▶ TASK REQUIREMENTS: An exact copy of every entry below is required, and no picture may appear in it.

[Records contained in a dataset]
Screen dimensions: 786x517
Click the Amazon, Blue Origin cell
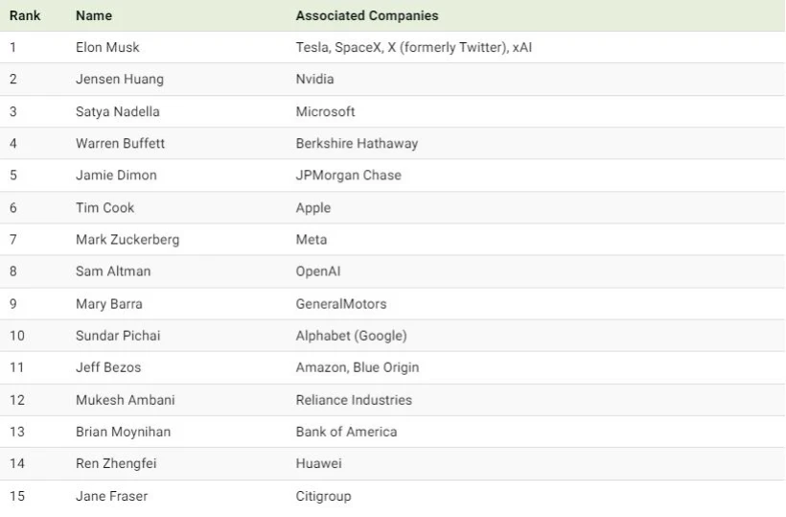point(357,367)
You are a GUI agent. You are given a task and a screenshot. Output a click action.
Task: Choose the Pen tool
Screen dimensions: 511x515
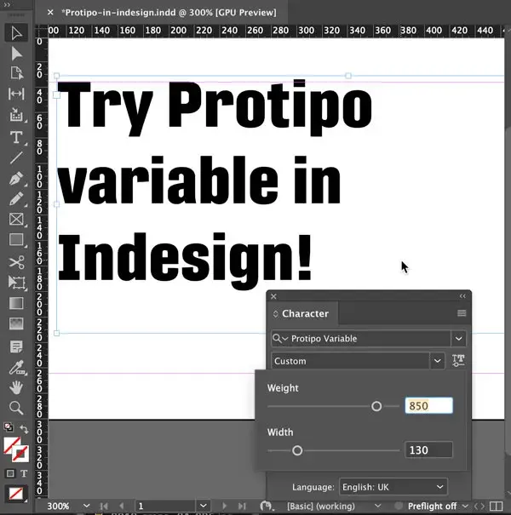(16, 179)
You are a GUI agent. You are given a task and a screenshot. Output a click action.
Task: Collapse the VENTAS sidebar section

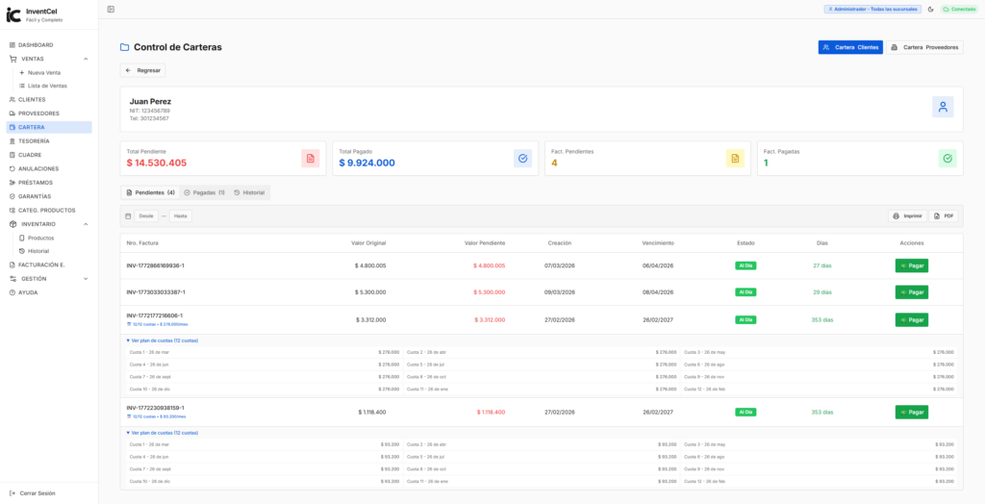[86, 59]
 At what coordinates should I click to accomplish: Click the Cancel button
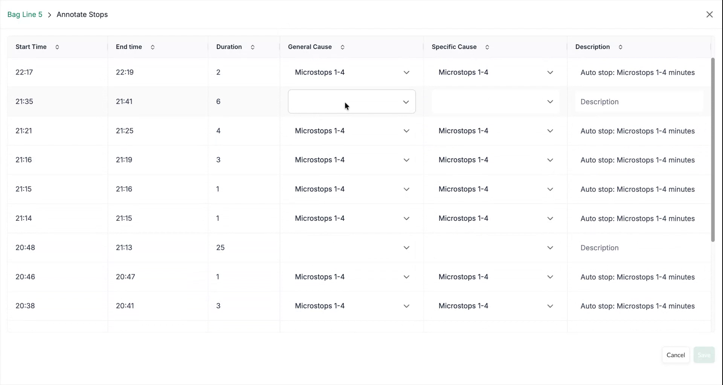pos(676,355)
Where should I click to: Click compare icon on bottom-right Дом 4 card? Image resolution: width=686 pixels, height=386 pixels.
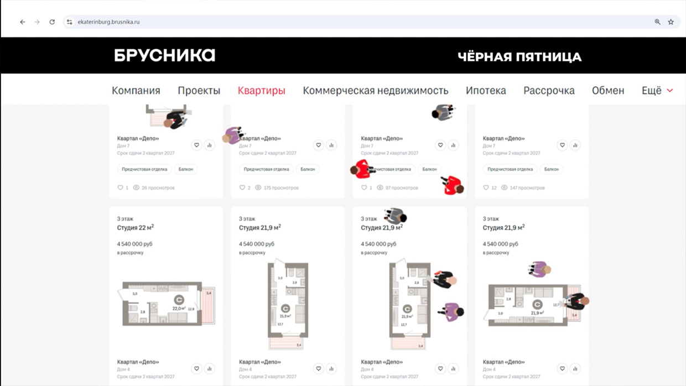pos(575,368)
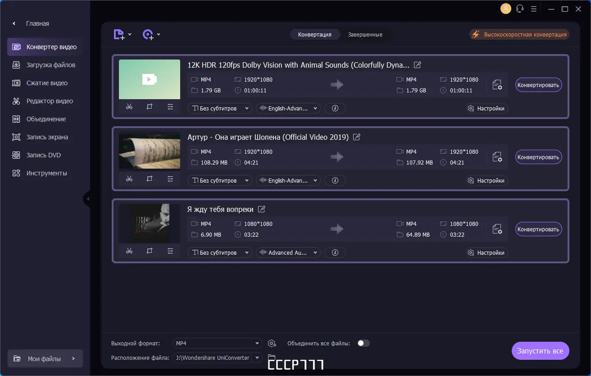Image resolution: width=591 pixels, height=376 pixels.
Task: Rename the Я жду тебя вопреки title
Action: [261, 209]
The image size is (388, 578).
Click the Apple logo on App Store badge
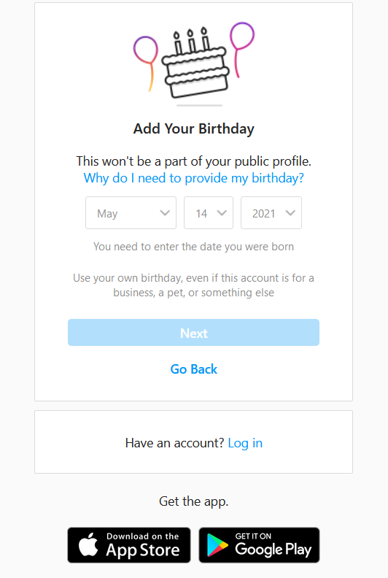point(88,544)
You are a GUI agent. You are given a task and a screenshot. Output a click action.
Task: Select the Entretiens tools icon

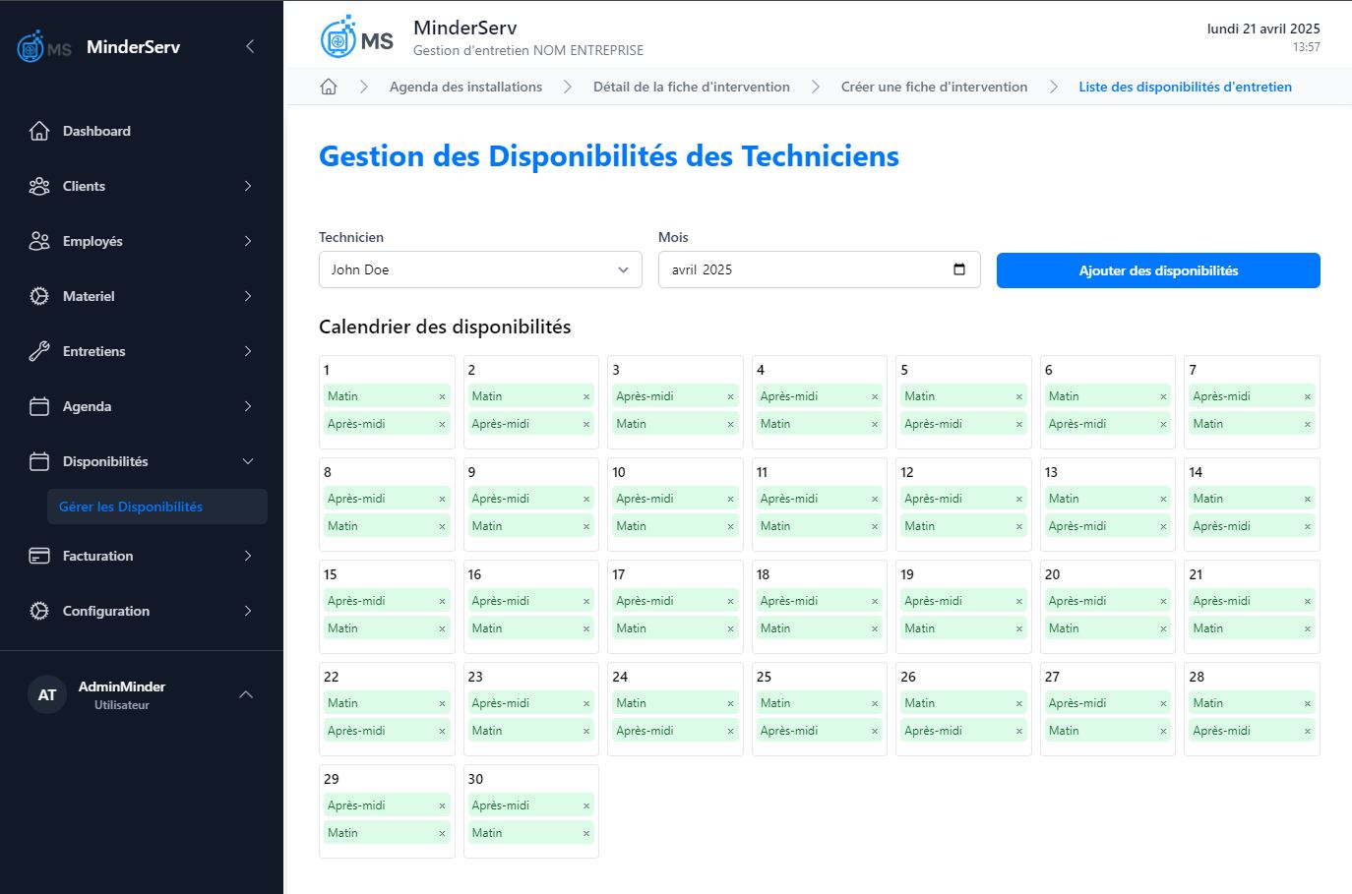[x=39, y=351]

▶ EXERCISE OUTPUT:
Screen dimensions: 786x517
Click the Amazon, Blue Origin cell
point(357,367)
You are a GUI agent. You are given a task and a screenshot. Output a click action.
Task: Choose the Pen tool
Screen dimensions: 511x515
(16, 179)
You are a GUI agent. You are given a task and a screenshot. Output a click action.
Task: Collapse the VENTAS sidebar section

[86, 59]
 At what coordinates should I click to accomplish: Click the Cancel button
pos(676,355)
Where should I click to: Click compare icon on bottom-right Дом 4 card? Image resolution: width=686 pixels, height=386 pixels.
pos(575,368)
Image resolution: width=591 pixels, height=376 pixels.
Task: Rename the Я жду тебя вопреки title
Action: [261, 209]
The image size is (388, 578).
Click the Apple logo on App Store badge
point(88,544)
You are a GUI agent. You are given a task and a screenshot. Output a click action.
Task: Select the Entretiens tools icon

[x=39, y=351]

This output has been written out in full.